Ezekiel Skinner was the only child of Ezekiel and Mary Skinner, born in Connecticut in 1777.  When both his parents died, his uncle apprenticed him to a blacksmith, but Ezekiel’s sharp mind made him disinterested in the work.  Through diligence he was able to redeem himself from the last year of his apprenticeship, allowing him to attend medical school.  During this time he became an avowed deist, denying among other things the deity of Christ.
    Ezekiel was licensed to practice medicine in 1801, married, and joined a Congregational church, through which he came under conviction and was born again.  When the War of 1812 began, he enlisted as a foot soldier, but as soon as it was discovered that he was a physician, he went back to his scalpel.
    After the war, he returned home, but began another battle – a battle for truth.  He became convinced of Baptist doctrine.  He was immersed, moved his membership and was eventually licensed to preach.  He was ordained in 1822 and for 9 years served in the Ashford Connecticut Baptist church before becoming pastor of a second church in Westford.

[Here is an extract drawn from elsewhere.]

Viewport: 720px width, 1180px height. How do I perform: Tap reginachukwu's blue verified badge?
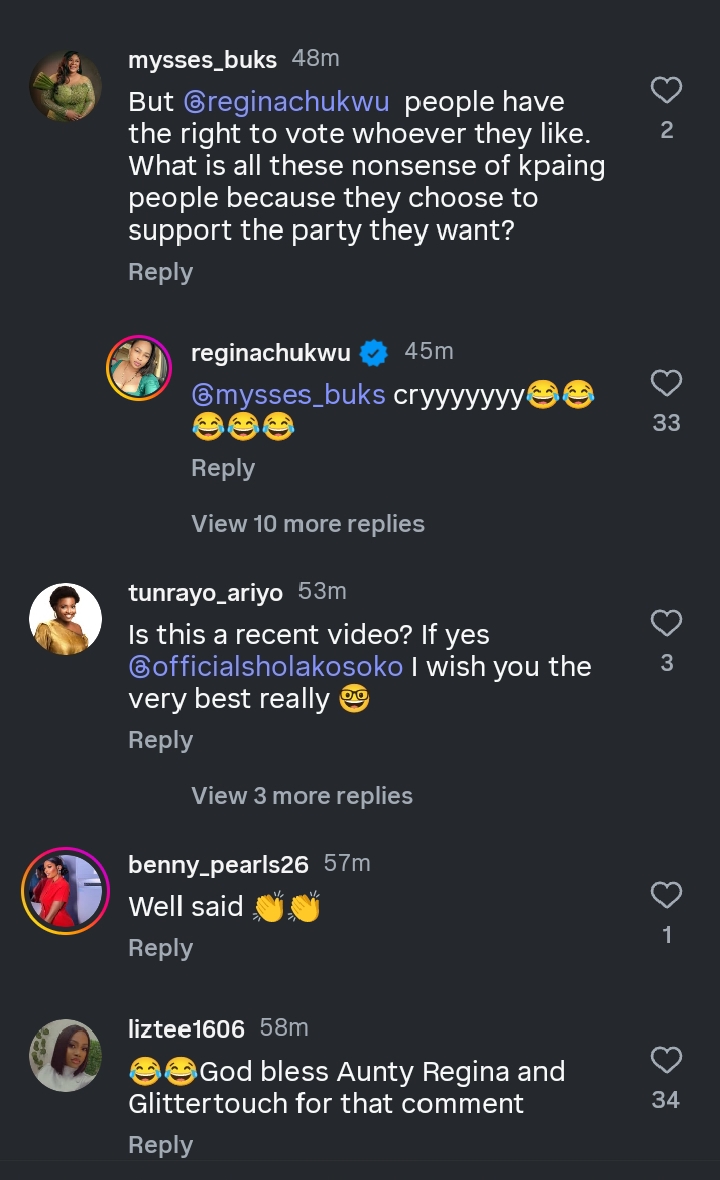[373, 353]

    On this day, January 7, 1803, a son was born to the family.  In time Benjamin Skinner was saved and followed his father into the ministry.  But Benjamin’s heart was in missions and he took his young wife and baby son to Liberia, West Africa.  Before a year passed all three had died, falling to tropical disease.  Upon hearing the news, 60-year-old Ezekiel, widowed by this time, determined to take his son’s place until someone younger could serve.  Ezekiel Skinner ministered six years as a missionary in Africa before returning to his church in Westford.  Eventually he resigned and moved to Long Island where he lived with a younger son.  He passed away on December 25, 1855.